Two days ago, the Supreme Court of India restrained the National Board for Wildlife (“the Board”) from implementing its decisions. The order was particularly significant because the Standing Committee of the Board had very recently cleared more than 140 projects that had been awaiting its approval. The approval of the Board is a requirement under Section 29 of the Act, that has to be fulfilled before any such activity can proceed in national parks and wildlife sanctuaries.
The Court had found prima facie that the constitution of the Board violated the provisions of the Wildlife Protection Act, 1972 (“the Act”). Sanjay Upadhyay, the environmental lawyer who is representing the petitioner in this matter, explained the illegalities highlighted in the petition.
He said that Section 5A of the Act envisages that the Board should have ten independent experts including environmentalists, environmental experts, and ecologists, and five non-governmental organisations. A notification issued on July 22, 2014, however, only talks about two experts – “a retired forester from Gujarat and the other is a retired scientist from the Indian Institute of Science in Bangalore”.
“Without going into the merits of who they are, the fact is that there were supposed to be ten of them but there are only two.” Secondly, there is only one NGO, the GEER Foundation from Gujarat, headed by the Chief Minister of Gujarat. “It is fairly well known that it is a government controlled NGO.” Further, ten states had to be appointed but only five were.

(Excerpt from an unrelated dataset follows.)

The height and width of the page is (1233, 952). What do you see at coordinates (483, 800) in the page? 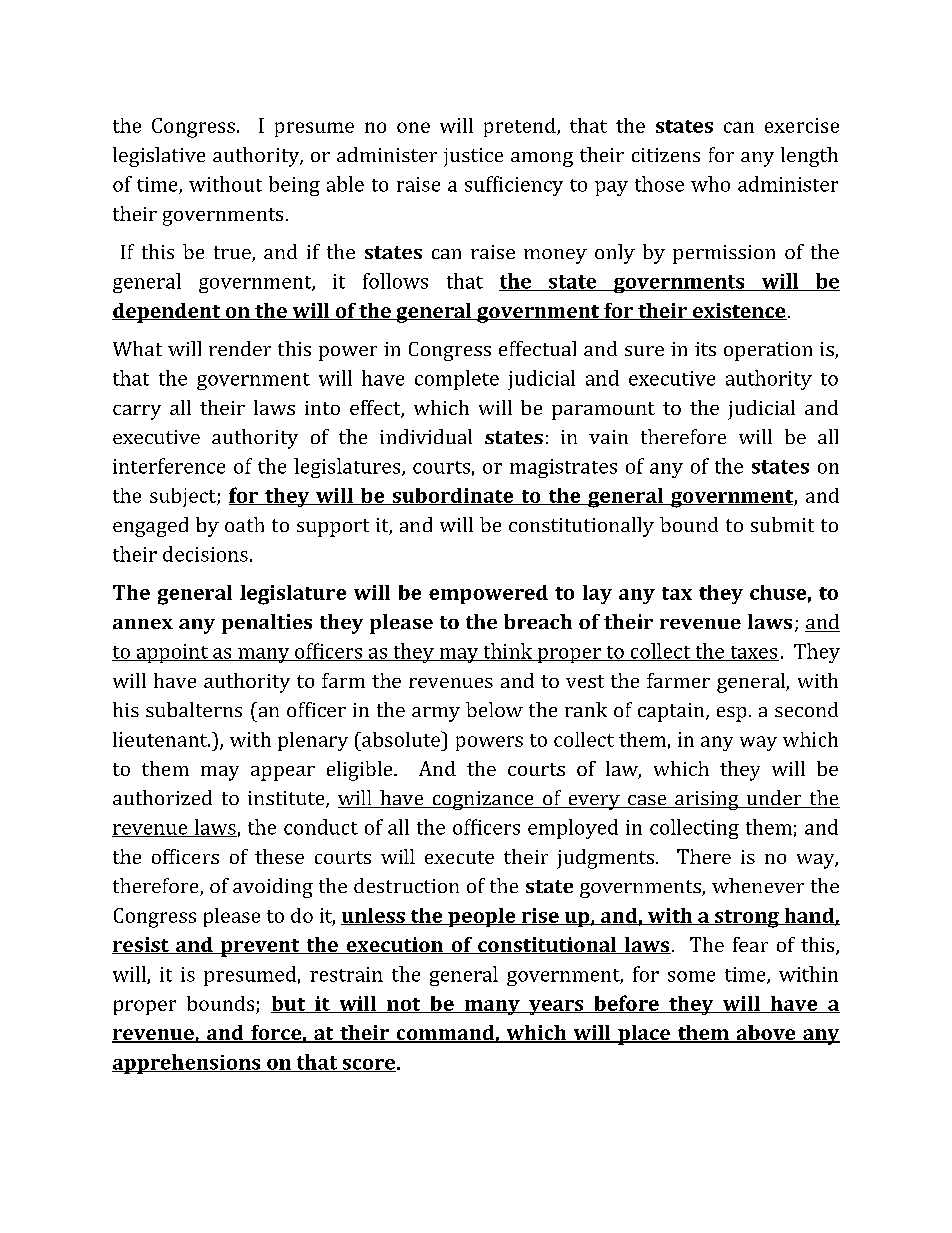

The view taken by the petitioners therefore is that the membership of the National Board for Wildlife that has been notified does not conform to the Wildlife Protection Act, 1972. “Prima facie, the Court has decided that the constitution of the National Board for Wildlife is not in accordance with the Section 5A of the Act. The second part of the order is that the Board may function but they may not give effect to any decision of the Board until the next date of hearing.”